Specs include: 32-bit high performance DSP chip, making all tones comparable with their higher-end counterparts, full metal shell, true bypass circuitry, runs on 9V DC.

 

Mooer Compact ShimVerb ($99.99):

This guy is actually one of the coolest reverb pedals I've ever played with, partly because of the punch it packs at its size and price point, but also because it offers three different types of reverb to choose from depending on your environement, style, and application. Room Reverb gives you your classic spacial-spectrum from a small room to a concert hall sound which is normally all one would ever need for bread-n-butter rock, blues, what have you music. Spring Reverb is also a neat little feature that authentically emulates a classic, vintage 60's surf-style reverb tone. But for the sound-explorers, innovators, and shoegazers out there, Shimmer Reverb is a great little effect that layers on ambient overtones to your sound giving you everything from haunting and beautiful to down-right spooky.

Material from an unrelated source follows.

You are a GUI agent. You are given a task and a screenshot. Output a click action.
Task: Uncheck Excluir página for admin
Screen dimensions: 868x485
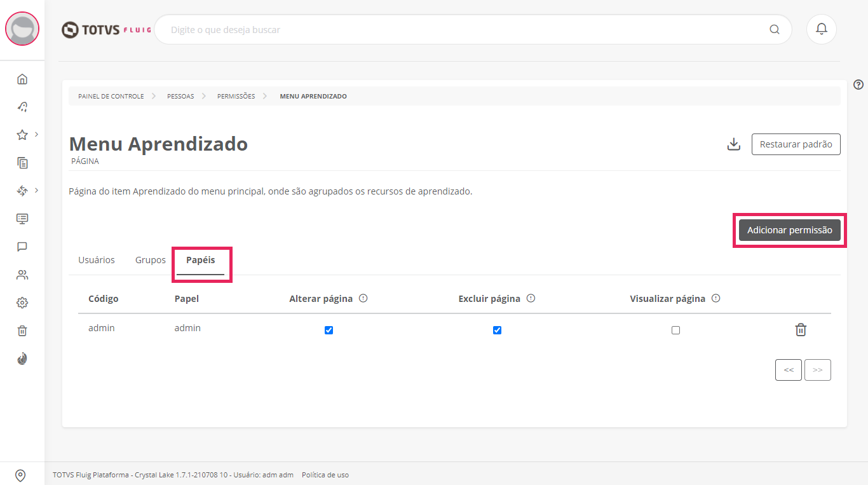click(x=497, y=330)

Definitely inspires the creative side of guitar and gives you quite a bit of a reverb without robbing your wallet or over-coloring your tone.

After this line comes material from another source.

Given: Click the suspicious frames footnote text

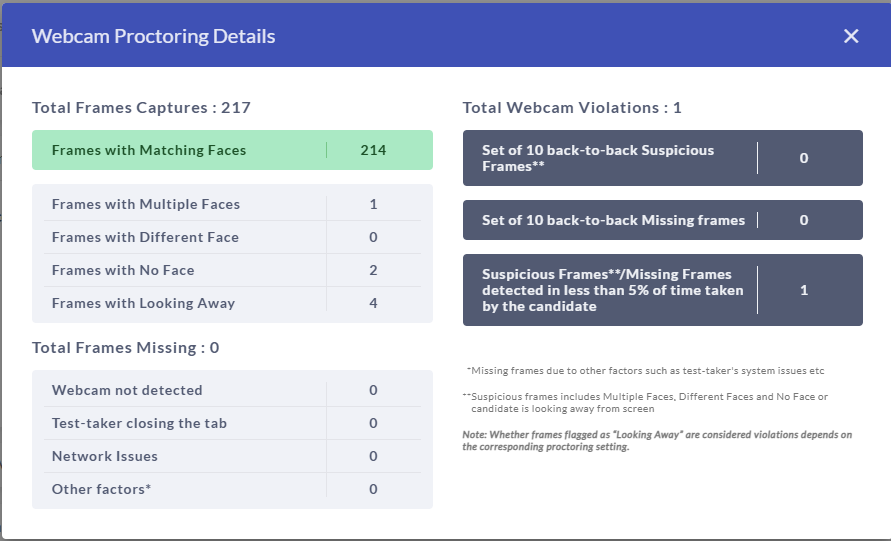Looking at the screenshot, I should click(646, 402).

Specs include: 3 Different Reverb effects, full metal shell, true bypass circuitry, runs on 9V DC. 

 

 Mooer Compact Ninety Orange ($89.99):

Call me kitschy, but I love me a good phase pedal. And up until I found this guy, I would have said that MXR's ever-popular Phase 90 was the way to go as far a affordability and sound. But though I wouldn't say they're one in the same, Mooer's take on the classic phaser effect is actually pretty nifty! Tone-wise and useablity-wise, the thing is almost exactly a Phase 90 but with one little added feature at the top. A simple flick of that little switch will give you two different types of tone, affording you that much more sound for the pedal. Vintage and Modern tone modes will color your sound in a either a warmer or brighter way and give you either a slightly softer or slightly more immediate attack with the phase effect itself. Kind of cool, right? I would say it's definitely worth a comparison with the MXR counterpart. 

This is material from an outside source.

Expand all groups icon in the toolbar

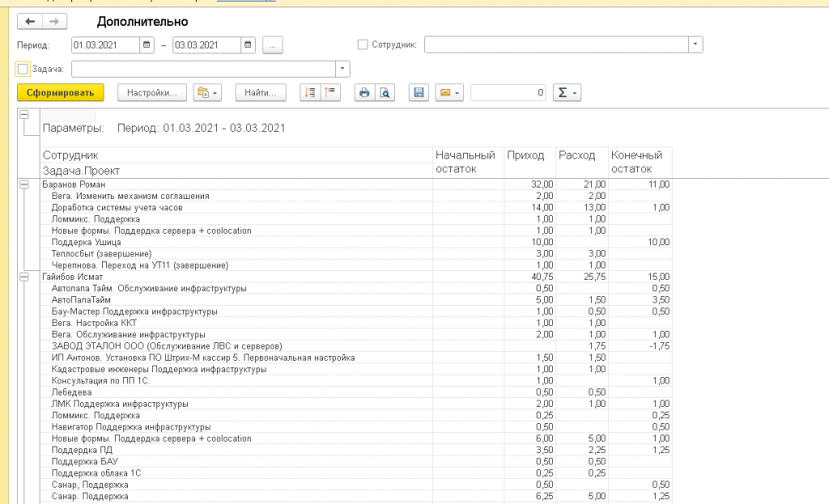pyautogui.click(x=311, y=93)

Specs include: full analog circuitry, 2 different phasing tones, full metal shell, true bypass circuitry, runs on 9V DC. 

 

So, if I had to sum up these pedals in a few adjectives I'd say they're great for the following: small, affordable, and pretty dern good soundin'. If you're looking to embellish your effects repetoire, or if you're just bored and want to kill some time, I'd recommend taking a few a these toys for a spin and seeing how you like 'em. I'm starting to think I do. 

 

Stay excellent and have a good week!